◆ **Verilen görev 1**
İkili Delilik başlıklı metinde "Varından, yoğundan kurtul da yaşa" öğüdünün dayandığı gerekçeyi bir iki cümleyle açıklayın.
◆ **Verilen görev 2**
İkili Delilik başlıklı metne göre şeriat müftüsü ya da şehir vaizi aşk mahkemesine gelince ne olur?

◆ **Verilen metin**
::::

İkili Delilik

Kim görmüş o cenneti, cehennemi?
Kim gitmiş de getirmiş haberini?
Kimselerin bilmediği bir dünya
Özlenmeye, korkulmaya deger mi?

Dert içinde sevinci bul da yaşa;
Haksız düzende haklı ol da yaşa;
Sonu nasıl olsa yokluk dünyanın,
Varından, yoğundan kurtul da yaşa.

Bulut geldi; lalede bir renk bir renk
Şimdi kızıl şarap içmemiz gerek.
Şu seyrettiğin serin yeşillikler
Yarın senin toprağında bitecek
 
Ezeli sırları ne sen bilirsin ne de ben
Bu muammayı ne sen okuyabilirsin ne de ben
Perde ardında sen ben dedikodusu var amma...
Perde kalktı mı ne sen kalırsın ne de ben


Ey dünyanın işinden haberi olmayan sen yoksun
Dünya esen yel üstüne kuruldu..
Varlığımız iki yokluk arasındadır
Çevrendekilerde hiçdir sen de bir hiçsin


Medresede söz vardır tekkede de hal
Fakat bu aşk sözden de dışar
İster şeriat müftüsü ol ister şehir vaizi
Aşk mahkemesine gelindi mi dilsiz kesilir

Bugün zevk etmek elindeyken zevkine bak
Yarını düşünmen beyhude bir heves
Bir çok kişiden arda kalanlar
Sana da kalmayacak sen de göçüp gideceksin
 
Durmadan kurulup dağılan bu yerde
Hiç bir dost arama.
Güvenilirbir sığınak, hiç! ..

Bırak acı yüreğinde konaklasın
Olmaza çare arama...
Kimse sana gülmeden sen acıya gülümse,
Yaşamana bak
 
Sevgiyle yoğrulmamışsa yüreğin
Tekkede, manastırda eremezsin
Bir kez gerçekten sevdin mi dünyada
Cennetin cehennemin üstündesin.

::::

◆ **Sağlanan bilgiler**
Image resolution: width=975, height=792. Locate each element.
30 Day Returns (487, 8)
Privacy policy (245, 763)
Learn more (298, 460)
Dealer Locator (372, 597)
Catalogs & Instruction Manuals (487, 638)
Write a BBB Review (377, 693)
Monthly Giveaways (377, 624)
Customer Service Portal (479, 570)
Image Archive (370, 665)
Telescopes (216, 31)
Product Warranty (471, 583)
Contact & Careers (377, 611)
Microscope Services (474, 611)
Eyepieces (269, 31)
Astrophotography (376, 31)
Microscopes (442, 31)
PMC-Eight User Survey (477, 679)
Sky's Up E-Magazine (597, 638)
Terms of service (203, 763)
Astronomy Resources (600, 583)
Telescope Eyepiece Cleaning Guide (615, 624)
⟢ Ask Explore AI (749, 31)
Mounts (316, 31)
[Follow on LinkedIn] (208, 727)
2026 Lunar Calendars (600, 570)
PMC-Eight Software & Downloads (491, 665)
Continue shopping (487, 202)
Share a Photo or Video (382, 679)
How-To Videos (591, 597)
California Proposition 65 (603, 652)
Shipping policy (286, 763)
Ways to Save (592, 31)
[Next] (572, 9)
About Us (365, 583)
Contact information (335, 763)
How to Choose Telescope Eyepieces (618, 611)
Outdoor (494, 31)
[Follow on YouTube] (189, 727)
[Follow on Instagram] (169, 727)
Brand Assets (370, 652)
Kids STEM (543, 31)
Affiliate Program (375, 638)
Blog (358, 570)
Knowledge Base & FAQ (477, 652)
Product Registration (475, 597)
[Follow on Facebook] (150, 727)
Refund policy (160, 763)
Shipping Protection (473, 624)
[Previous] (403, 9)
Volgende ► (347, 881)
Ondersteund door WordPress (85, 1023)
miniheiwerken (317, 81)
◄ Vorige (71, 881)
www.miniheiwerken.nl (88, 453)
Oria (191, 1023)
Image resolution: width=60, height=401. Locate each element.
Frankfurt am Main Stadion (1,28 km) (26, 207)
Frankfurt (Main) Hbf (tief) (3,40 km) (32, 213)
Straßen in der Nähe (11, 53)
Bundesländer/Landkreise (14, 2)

::::

◆ **Eksiksiz yanıt 1**
Metne göre dünyanın sonu nasıl olsa yokluktur. Bu yüzden insanın varından yoğundan kurtularak yaşaması öğütlenir.

◆ **Eksiksiz yanıt 2**
Dilsiz kesilir.